Two-Speed Keyer Version

This version of the software can be downloaded along with its associated configuration file as  BCN-2SP.ZIP . It is identical to the BCN program except that two code speeds can be transmitted, and you can control which parts of your repeated identifier/message string are sent at each speed. Default values in the supplied configuration file are 12 and 5 WPM, but you can change the code speeds withing the program by using the "C" command and then update the configuration file with the "S" command. It's best to do all testing and get your port, ID string, etc. all set up before changing to a really slow code speed. The program checks the keyboard buffer after each character is sent, so all keyboard responses slow down in direct proportion to code speed.

Switching between code speeds is done by inserting special control characters in the identifier (or message) you want to transmit. "Fast" code is sent until the software encounters a "<" character in the ID or message string. Then it remains in slow mode until it sees a ">" character. For example, the default ID string in the configuration file is "FAST <SLOW>". It will send the word "fast" at 12 WPM and the word "slow" at 5 WPM. When setting up an ID or message file, I suggest NOT putting any spaces between the speed control characters and the slow
text, because the space will also be sent at the slow speed and produce a long silent period. Any spaces you want between the fast and slow text should be put at the beginning and end of the fast text.

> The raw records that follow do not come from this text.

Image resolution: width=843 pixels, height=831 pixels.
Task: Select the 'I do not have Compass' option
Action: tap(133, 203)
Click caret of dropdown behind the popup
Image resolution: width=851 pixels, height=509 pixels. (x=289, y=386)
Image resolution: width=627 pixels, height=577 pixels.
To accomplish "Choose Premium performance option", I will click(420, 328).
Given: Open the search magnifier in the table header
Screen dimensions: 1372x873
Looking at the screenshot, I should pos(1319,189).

The control
characters themselves will not print on the screen as the message is being sent, and do not show up in the timing of the transmitted message.

What happens if you don't insert any control characters in the message or identifier? The program stays in the fast mode. What if you insert a "<" but don't put in a control character to switch back to fast mode? It sends everything in slow mode after the first pass.

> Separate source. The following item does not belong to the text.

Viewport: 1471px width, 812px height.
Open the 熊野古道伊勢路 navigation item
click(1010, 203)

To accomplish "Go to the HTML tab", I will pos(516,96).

Changing code speed is done in the same way as with the original BCN software, except that when you press the "C" key, you will be asked to enter two speeds instead of one, with the speeds separated by commas. For example, to set up 12 WPM and 0.4 WPM, you would type 12,.4 in response to the prompt. You must enter two numbers even if you don't want to send slow CW. Of course, both numbers can be the same.

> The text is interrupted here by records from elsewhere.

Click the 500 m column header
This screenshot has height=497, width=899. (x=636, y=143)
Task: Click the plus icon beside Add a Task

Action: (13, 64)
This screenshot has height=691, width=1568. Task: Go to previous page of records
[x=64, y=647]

If you want to generate 15 minutes of fast identifiers, it's gonna take a lot of repetitions. For example, JDH(space) takes exactly 4.0 seconds at 12 WPM, so it would need to be repeated 15 times for each minute of fast code. The easiest way to generate a long message like that is to use a text editor such as Notepad, copy and paste to generate many repetitions, save the file and then use the R command within the beacon program to read it. You would have to re-load this file every time you run the program -- I don't know the limit on the ID string length that you can save in the configuration file, but it's far short of 15 minute's worth at 10 or 12 WPM. The slow part is easier, since each repetition of an ID takes much longer. Using the same example as for the fast mode, JDH(space) at 0.4 WPM takes exactly 2 minutes.